WHAT YOU HAVE TO DO -> Copy the entries below word for word, everything from the line containing "Describe the element at coordinates (328, 217)" down to the line containing "The height and width of the screenshot is (648, 401).", including both of those lines.

GIVEN ENTRIES ->
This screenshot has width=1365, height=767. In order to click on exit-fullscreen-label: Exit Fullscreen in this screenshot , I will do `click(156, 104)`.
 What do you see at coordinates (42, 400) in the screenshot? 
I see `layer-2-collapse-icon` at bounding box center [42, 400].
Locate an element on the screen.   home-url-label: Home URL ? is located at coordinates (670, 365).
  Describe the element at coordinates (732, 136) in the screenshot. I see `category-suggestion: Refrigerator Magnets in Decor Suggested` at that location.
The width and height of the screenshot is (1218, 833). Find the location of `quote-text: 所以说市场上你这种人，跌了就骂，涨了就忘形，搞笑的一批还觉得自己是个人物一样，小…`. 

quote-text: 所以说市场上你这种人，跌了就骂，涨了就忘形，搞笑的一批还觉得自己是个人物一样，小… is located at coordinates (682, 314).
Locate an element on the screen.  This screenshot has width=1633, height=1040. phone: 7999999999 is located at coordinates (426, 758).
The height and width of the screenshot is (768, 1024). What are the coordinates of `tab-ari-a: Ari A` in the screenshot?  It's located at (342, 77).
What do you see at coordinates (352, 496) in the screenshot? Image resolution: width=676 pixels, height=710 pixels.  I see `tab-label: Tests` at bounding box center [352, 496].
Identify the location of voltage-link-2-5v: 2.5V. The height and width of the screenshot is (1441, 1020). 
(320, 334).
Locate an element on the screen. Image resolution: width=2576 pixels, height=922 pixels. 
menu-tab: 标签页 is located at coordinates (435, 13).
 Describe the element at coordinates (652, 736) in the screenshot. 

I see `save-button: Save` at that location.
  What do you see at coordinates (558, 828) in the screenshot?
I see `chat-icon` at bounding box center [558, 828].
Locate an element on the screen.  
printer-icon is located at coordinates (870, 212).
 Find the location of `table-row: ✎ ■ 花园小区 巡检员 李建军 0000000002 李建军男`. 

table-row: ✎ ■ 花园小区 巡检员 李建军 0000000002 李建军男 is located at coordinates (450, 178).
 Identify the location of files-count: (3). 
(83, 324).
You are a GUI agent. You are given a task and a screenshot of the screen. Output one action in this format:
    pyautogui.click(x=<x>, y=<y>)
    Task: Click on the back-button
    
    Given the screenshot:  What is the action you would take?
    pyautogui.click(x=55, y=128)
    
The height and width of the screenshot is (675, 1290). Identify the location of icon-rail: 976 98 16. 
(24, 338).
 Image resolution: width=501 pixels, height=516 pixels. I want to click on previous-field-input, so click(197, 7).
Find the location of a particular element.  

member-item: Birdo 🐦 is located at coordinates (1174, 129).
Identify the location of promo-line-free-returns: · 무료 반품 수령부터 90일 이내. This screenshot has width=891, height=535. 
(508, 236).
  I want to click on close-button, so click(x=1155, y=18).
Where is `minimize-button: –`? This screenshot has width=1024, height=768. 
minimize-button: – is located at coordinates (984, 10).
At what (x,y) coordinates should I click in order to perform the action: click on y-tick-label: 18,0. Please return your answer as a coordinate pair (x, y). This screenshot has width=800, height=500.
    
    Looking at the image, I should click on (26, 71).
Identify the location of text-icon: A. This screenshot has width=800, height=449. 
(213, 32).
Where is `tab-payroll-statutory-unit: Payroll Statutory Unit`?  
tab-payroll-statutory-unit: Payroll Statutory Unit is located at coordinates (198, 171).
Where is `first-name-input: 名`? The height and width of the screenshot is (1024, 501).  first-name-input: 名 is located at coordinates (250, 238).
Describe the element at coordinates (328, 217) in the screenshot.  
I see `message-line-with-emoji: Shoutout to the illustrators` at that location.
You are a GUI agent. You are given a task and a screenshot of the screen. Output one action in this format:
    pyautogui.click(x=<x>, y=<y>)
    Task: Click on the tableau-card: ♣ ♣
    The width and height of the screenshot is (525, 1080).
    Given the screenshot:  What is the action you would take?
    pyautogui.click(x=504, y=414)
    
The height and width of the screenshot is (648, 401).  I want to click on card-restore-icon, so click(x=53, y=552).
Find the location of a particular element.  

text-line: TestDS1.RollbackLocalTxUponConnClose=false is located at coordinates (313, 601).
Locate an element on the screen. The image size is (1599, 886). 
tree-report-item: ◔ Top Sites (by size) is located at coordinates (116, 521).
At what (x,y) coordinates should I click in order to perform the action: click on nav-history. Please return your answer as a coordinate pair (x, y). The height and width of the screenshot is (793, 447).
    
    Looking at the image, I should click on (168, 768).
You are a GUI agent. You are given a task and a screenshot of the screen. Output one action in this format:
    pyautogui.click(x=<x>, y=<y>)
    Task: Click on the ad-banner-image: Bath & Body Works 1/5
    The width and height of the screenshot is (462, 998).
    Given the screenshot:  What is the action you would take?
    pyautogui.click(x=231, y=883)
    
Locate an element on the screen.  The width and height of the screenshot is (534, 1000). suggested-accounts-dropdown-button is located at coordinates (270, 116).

ANSWER FOR THIS EXERCISE ->
Describe the element at coordinates (328, 217) in the screenshot.  
I see `message-line-with-emoji: Shoutout to the illustrators` at that location.
You are a GUI agent. You are given a task and a screenshot of the screen. Output one action in this format:
    pyautogui.click(x=<x>, y=<y>)
    Task: Click on the tableau-card: ♣ ♣
    The width and height of the screenshot is (525, 1080).
    Given the screenshot:  What is the action you would take?
    pyautogui.click(x=504, y=414)
    
The height and width of the screenshot is (648, 401).  I want to click on card-restore-icon, so click(x=53, y=552).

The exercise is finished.